Surprised with the choice of Apache. There are better choices for serving CGI nowadays. The only reason for still running Apache is you have legacy cruft that requires Apache (like .htaccess).
Apache's httpd is great, reliable, fast, and feature-full, and you don't have to deal with Nginx's ongoing conflict over the the open source vs commercial offerings. That conflict has caused needless pain, like e.g. that quirk around dns resolution where if you put the hostname under proxy_pass it only used to resolve it on start-up and ignored TTL (not sure if it's still doing that). There were work-arounds on the open source version, like using a variable instead, but that wasn't necessary in the commercial offering.
Apache is still a solid option. It does everything, works with everything and is easy to configure. Performance is perfectly fine for ~99% of everything.

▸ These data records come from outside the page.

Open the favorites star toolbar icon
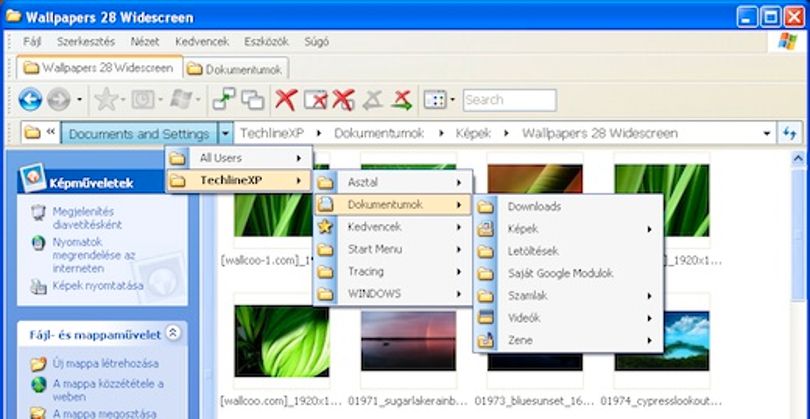This screenshot has height=419, width=810. tap(106, 99)
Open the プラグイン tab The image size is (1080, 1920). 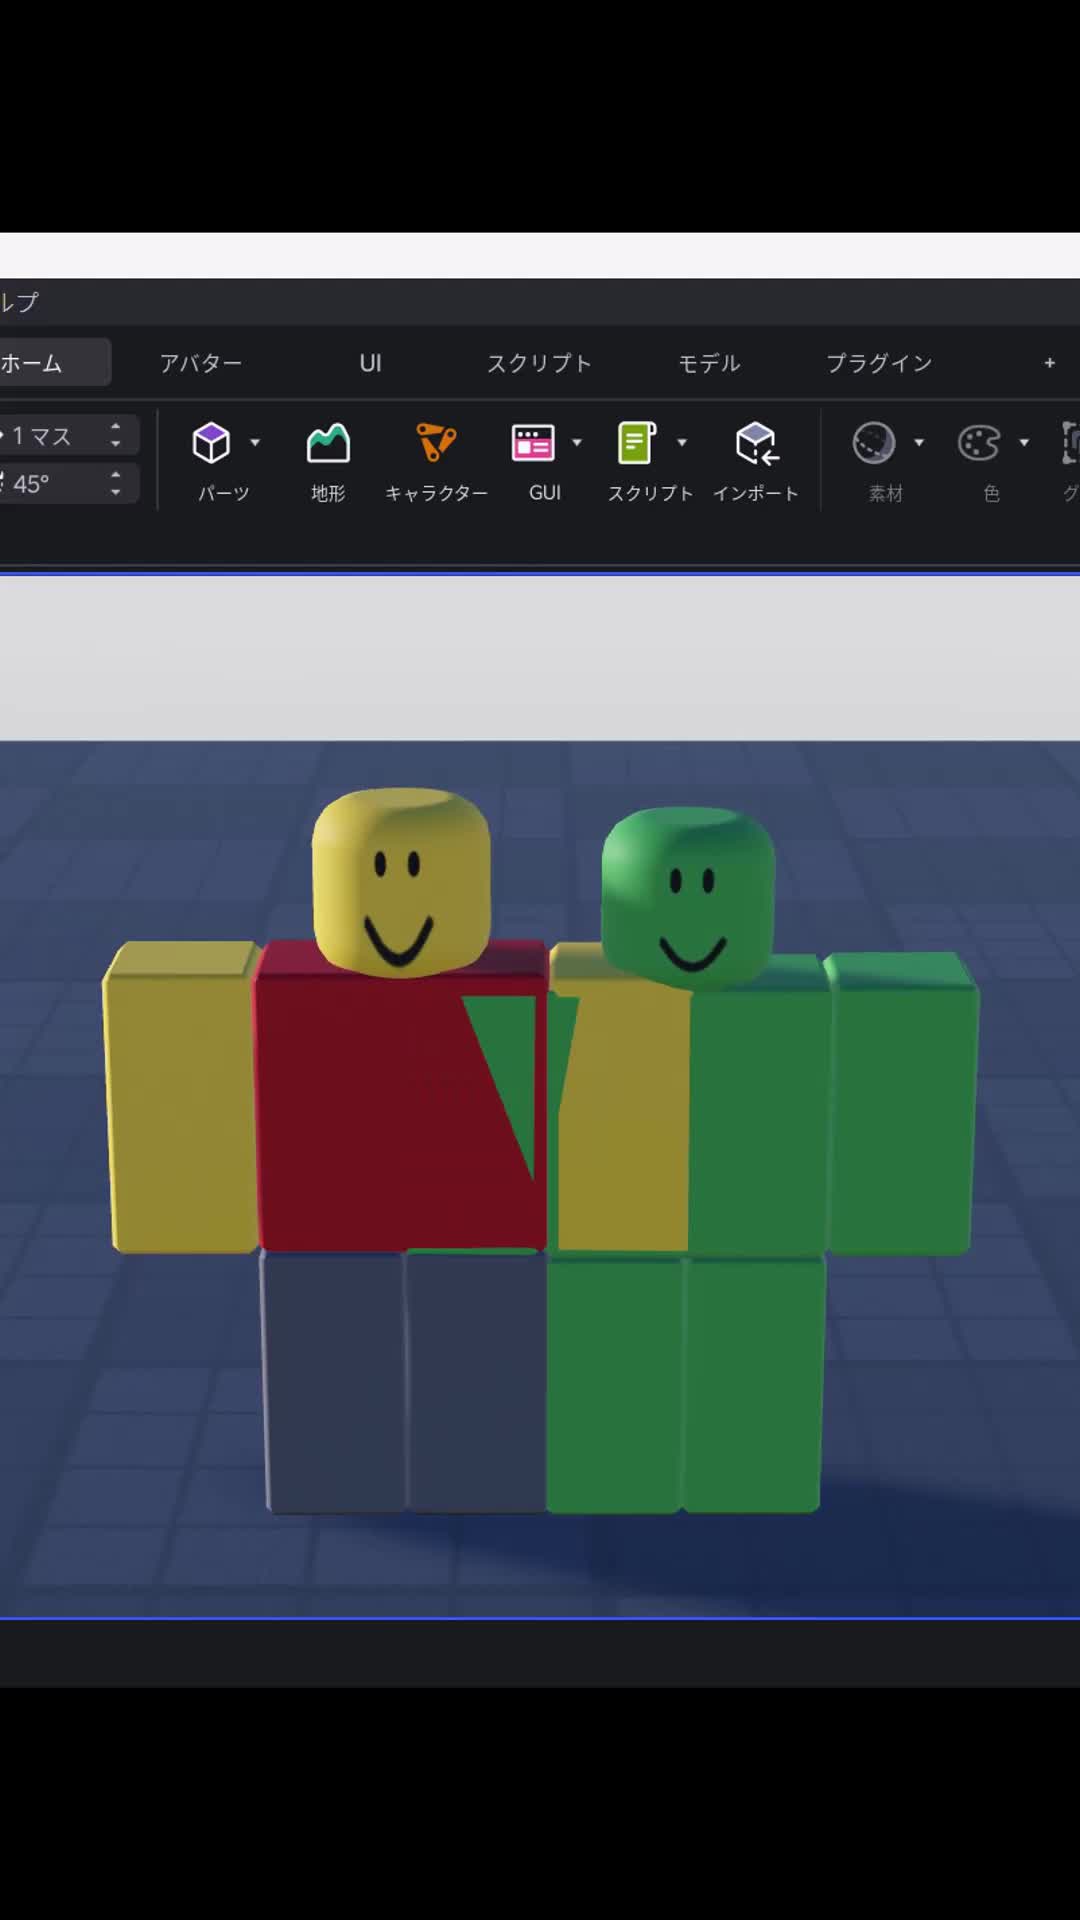coord(879,363)
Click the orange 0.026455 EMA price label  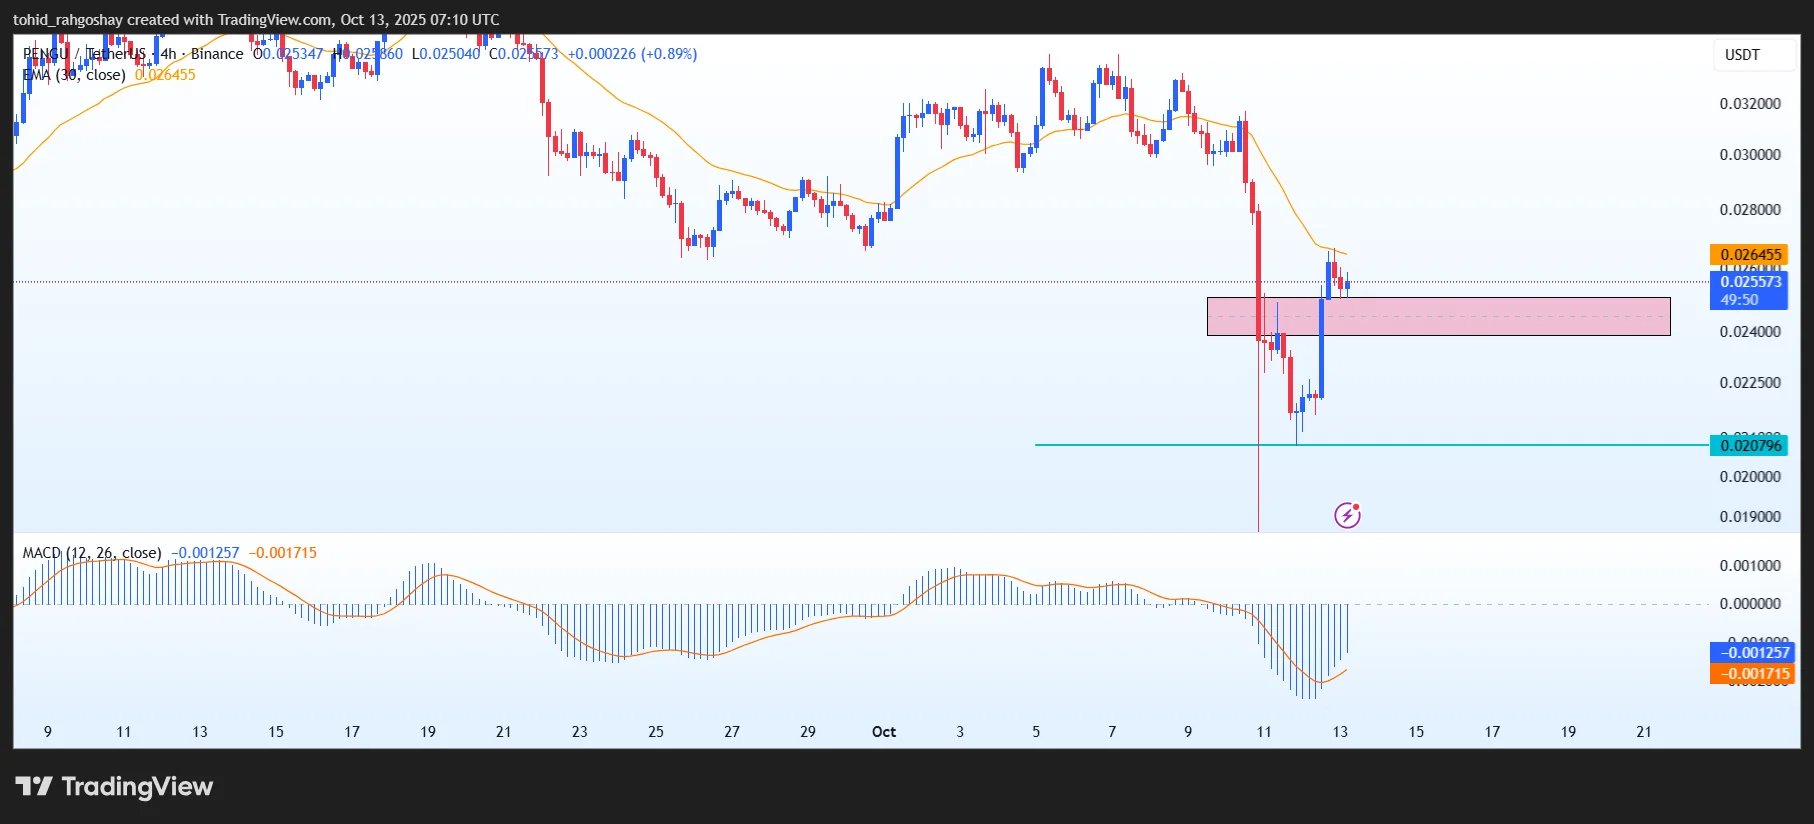(1750, 255)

See as "Benchmarking (writes|reads) using Go net/http"
It was faster but not by very much. Running CGI programs is just forking processes, so Apache's forking model works just about as well as anything else.
Apache has a lot of cool modules for auth handling (like open connect), so this makes it easier if you want to write your business logic in a more obscure language while still have auth setup for you.
Apache works great for me and my small to medium loads. Sure it's not as fast as some of the lighter choices but the bottleneck isn't the webserver, it's all the database queries and network latencies.